The ZEW Center for European Economic Research in Mannheim said its index of investor and analyst expectations, which aims to predict economic developments six months in advance, fell to 53.3 in April from 54.8 in March. Economists had forecast an increase to 55.3, according to the median of 33 estimates in a Bloomberg News survey.
The Bundesbank said on Monday that recent data suggest growth momentum in Germany is probably weaker than anticipated, though the economic expansion will continue to be “quite robust.” Factory orders dropped in the first two months of the year as fears of a Greek default damped demand.
“The current weakness of the world economy is dampening export prospects and reducing the scope for further improvements of the economic situation in Germany,” ZEW President Clemens Fuest said in a statement. At the same time, “the German economy is in good shape. A stable labor market and increasing wages are strengthening confidence and boosting consumption.”
The euro dropped after the report and traded at $1.0672 at 11:02 a.m. Frankfurt time. The benchmark DAX Index pared gains and was up 1.16 percent at 12,030.
Germany’s economy expanded 0.5 percent in the three months through March, according to a Bloomberg survey of economists, and will continue to grow at that pace in the remaining quarters of the year.

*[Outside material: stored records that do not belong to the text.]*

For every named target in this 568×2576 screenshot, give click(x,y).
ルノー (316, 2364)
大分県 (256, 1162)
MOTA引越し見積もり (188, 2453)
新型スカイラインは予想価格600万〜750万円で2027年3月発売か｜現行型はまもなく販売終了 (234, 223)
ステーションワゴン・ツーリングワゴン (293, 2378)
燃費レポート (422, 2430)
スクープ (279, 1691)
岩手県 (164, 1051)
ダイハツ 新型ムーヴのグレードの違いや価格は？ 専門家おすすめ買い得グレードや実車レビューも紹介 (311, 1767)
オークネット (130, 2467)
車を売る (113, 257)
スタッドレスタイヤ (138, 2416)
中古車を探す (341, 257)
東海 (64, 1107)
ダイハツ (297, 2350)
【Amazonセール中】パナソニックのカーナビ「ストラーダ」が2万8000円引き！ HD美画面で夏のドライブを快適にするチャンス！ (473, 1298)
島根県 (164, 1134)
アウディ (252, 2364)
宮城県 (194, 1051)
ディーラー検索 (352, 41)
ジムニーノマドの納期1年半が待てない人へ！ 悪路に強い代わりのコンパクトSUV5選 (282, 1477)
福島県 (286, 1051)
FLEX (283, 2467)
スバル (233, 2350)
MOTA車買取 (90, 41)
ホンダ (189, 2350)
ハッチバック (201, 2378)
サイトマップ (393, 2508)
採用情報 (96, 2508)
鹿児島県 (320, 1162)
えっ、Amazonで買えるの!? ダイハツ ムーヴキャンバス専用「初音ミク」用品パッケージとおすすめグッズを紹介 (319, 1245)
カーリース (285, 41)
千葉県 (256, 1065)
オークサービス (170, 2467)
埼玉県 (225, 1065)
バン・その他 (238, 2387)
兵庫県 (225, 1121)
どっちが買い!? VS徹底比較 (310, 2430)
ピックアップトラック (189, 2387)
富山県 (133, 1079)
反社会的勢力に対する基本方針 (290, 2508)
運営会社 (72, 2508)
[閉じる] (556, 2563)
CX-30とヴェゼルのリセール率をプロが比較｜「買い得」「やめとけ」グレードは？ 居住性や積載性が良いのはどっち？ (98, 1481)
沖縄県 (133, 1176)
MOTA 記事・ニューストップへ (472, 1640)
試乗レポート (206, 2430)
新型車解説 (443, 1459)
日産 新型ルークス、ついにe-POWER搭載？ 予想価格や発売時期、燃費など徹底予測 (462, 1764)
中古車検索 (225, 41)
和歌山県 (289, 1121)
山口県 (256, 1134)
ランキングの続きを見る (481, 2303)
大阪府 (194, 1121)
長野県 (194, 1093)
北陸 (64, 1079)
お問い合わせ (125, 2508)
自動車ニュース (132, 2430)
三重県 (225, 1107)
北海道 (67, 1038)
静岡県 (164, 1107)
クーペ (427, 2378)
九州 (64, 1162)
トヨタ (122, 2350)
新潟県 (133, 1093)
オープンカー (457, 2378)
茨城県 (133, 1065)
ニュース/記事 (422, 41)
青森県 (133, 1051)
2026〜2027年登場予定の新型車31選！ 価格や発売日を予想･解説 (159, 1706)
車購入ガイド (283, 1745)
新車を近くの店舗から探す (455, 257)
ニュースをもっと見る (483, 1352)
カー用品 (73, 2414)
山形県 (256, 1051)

The “main driver of the still quite robust economic growth should have still been private consumption, at least as indicated by the strong increase in retail sales,” the Bundesbank wrote in its monthly report.
The economy is benefiting by the European Central Bank’s 1.1 trillion-euro ($1.2 trillion) quantitative-easing program, which has pushed yields on German bonds with a maturity of as long as nine years below zero and propelled the benchmark DAX Index to a record this month.
Greek bonds declined on Monday after Prime Minister Alexis Tsipras ordered local governments to move funds to the central bank. The decree illustrates the severity of the country’s financial impasse as month-end salary and pension deadlines draw closer and the International Monetary Fund insists on the timely payment of a 770 million-euro tranche on May 12.
The ECB, which is supporting Greek banks, and by extension the economy, with emergency liquidity, is convinced the country will remain in the euro area, Vice President Vitor Constancio told European lawmakers in Brussels. Across the currency region, “our policies are working and the economic recovery is becoming self-sustained,” he said.
Any decline in the ZEW gauge “should not signal much more than some re-adjustment of expectations to more sustainable growth rates,” Anatoli Annenkov, senior economist at Societe Generale SA in London, said before the report. “Germany is still in a very strong position to benefit from the exceptional policy stimulus in Europe.”